**Exercise instructions**
Begin at the line below that holds "This screenshot has width=446, height=394." and end at the line that holds "Where should I click to: Click up", transcribing each line exactly and skipping any picture.

**Given records**
----

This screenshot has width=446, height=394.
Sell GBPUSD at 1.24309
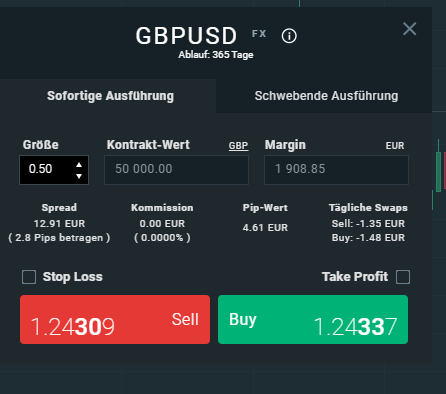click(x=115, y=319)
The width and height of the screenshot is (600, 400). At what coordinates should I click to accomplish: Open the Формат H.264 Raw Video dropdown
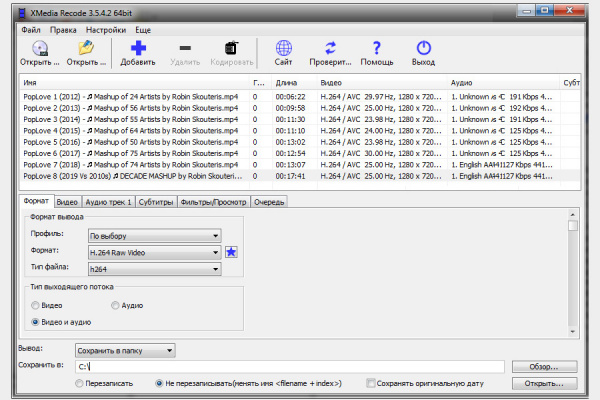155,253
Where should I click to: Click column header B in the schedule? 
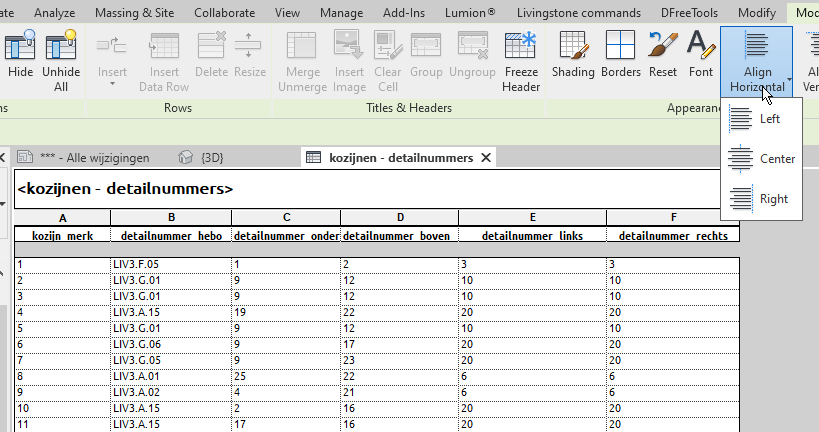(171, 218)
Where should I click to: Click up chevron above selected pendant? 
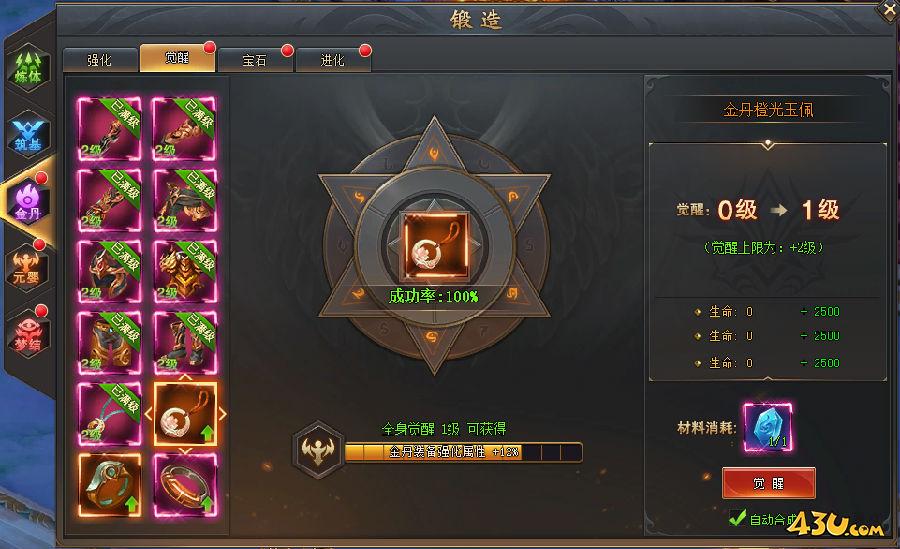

----

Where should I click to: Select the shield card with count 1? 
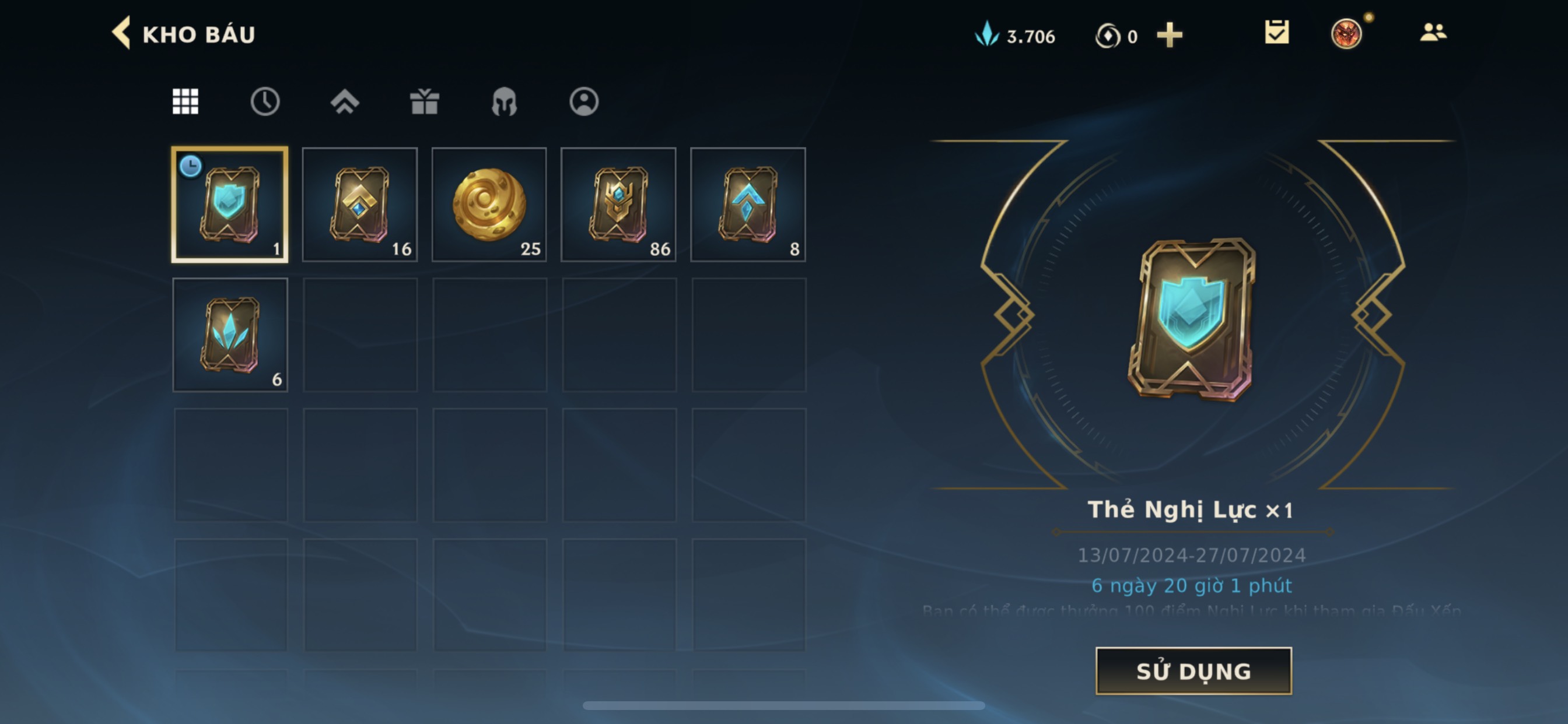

----

**Response area**
This screenshot has width=446, height=394.
Sell GBPUSD at 1.24309
click(x=115, y=319)
The width and height of the screenshot is (600, 400). At what coordinates should I click to accomplish: Open the Формат H.264 Raw Video dropdown
155,253
Where should I click to: Click column header B in the schedule? 
(171, 218)
Where should I click to: Click up chevron above selected pendant? 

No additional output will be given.